Today, we had planned to meet again, after last week's reunion. The incident at the station served as a wake-up call. I've been granted a second chance at life, and this is the chance to express my feelings to her. I will not wating it again.

My leg still throbs, my clothes are still dusty with some unsightly oil stains from falling on the tracks earlier, and my mouth still tastes like vomit. But this could be my last chance to confess my feelings to her. I feel Buoyed by the thrill of me escaping death and the promise of the evening, I will keep pressing on. The café, our meeting place, was in sight. I answer the call while running.

"Shou?" her voice echoed softly from the other end.

"I'm here, Aika," I replied, catching my breath.

"Already?" There was a pause, followed by a soft chuckle, "I guess I’m not the only one who’s nervous."

I laugh, I can feel warm spreading through my chest. "Yes, I just left the station, I can see the cafe.
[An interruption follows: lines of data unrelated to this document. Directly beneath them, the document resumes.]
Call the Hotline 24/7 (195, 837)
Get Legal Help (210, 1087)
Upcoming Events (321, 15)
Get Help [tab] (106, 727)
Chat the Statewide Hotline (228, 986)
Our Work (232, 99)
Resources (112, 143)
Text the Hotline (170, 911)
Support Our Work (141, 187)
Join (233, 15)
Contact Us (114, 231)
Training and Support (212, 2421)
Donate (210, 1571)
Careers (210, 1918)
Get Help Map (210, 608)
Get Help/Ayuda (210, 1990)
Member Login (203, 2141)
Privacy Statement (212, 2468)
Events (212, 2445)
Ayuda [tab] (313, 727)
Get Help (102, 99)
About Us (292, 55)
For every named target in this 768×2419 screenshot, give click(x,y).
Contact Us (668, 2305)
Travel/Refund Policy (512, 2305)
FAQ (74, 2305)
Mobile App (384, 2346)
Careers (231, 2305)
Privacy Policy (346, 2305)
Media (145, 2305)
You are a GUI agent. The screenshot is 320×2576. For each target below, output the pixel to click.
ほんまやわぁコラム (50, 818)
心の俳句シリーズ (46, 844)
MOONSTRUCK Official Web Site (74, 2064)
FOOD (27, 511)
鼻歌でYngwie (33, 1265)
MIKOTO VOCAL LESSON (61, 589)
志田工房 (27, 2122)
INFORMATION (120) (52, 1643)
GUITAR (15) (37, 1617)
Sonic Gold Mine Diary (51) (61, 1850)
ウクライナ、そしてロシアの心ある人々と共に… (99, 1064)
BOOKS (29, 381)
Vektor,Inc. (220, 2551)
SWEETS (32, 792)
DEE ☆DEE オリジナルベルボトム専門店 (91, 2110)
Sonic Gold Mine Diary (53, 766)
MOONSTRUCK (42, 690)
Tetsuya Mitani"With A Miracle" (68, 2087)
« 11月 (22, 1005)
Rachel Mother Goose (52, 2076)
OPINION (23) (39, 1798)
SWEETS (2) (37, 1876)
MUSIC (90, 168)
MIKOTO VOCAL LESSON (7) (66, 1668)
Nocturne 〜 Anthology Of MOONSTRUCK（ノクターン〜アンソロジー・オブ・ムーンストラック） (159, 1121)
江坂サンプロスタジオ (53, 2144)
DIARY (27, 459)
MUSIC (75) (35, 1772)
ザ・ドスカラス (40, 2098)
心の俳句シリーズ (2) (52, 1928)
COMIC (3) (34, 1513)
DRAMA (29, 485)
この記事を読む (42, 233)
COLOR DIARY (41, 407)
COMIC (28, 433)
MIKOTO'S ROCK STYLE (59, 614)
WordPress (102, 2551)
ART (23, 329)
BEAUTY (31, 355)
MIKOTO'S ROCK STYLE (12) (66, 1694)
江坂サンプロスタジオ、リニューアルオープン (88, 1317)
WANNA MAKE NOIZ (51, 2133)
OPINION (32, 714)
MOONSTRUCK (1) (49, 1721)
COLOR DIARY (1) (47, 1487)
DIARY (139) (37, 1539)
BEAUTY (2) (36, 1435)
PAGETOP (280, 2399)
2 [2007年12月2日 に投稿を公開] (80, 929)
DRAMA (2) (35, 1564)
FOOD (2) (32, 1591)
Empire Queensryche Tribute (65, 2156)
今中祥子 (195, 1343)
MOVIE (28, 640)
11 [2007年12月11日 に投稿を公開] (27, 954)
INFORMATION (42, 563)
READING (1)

Just wait another minute." While my breath comes in quick gasps as I speak, I can't help but smile as I reply.

The cafe is visible at the end of the street, its lights illuminating the evening that's slowly transitioning into night. From the few silhouettes visible through the bright windows, one of them must be Aika.

As I was hustling to meet her, my mind began to race alongside me, like a faithful old hound dog trying to keep up. A peculiar series of 'What-ifs' painting an extravagant image of a future life with Aika, starting with agrand wedding where Aika looked divine in white...

"Whoa.., Easy there" I chided myself, 'a simple hello might be a good starting point.' But then, would this meeting be considered a date if she said yes? Would it be inappropriate to suggest a .. love hotel? 'shit!' I cursed at myself. The fear of my 30 years of virginity being exposed to a potentially more experienced Aika swooped in. Desperately trying to clear the love-induced fog in my head, my imagination decided to venture further and consider the faces of our potential children. 'Oh, and why not imagine our retirement in a castle in Europe while at it?' I mocked myself. Wait! Hold off, No time to day dreaming, I need to muster my courage to confess to her in a minute!

This spurs me to run even faster. I'm too late in noticing that there's a large intersection between the cafe and me.

The blaring horn and the sudden bright lights of a large truck are next to me. It brakes too late.My body is flung, rolls, and then lies lifelessly in the middle of the road.

"SHOU!" Aika's scream shatters the silence of the night. It's the last thing I hear in this world. And then, the love I had yet to express abruptly ends with my life.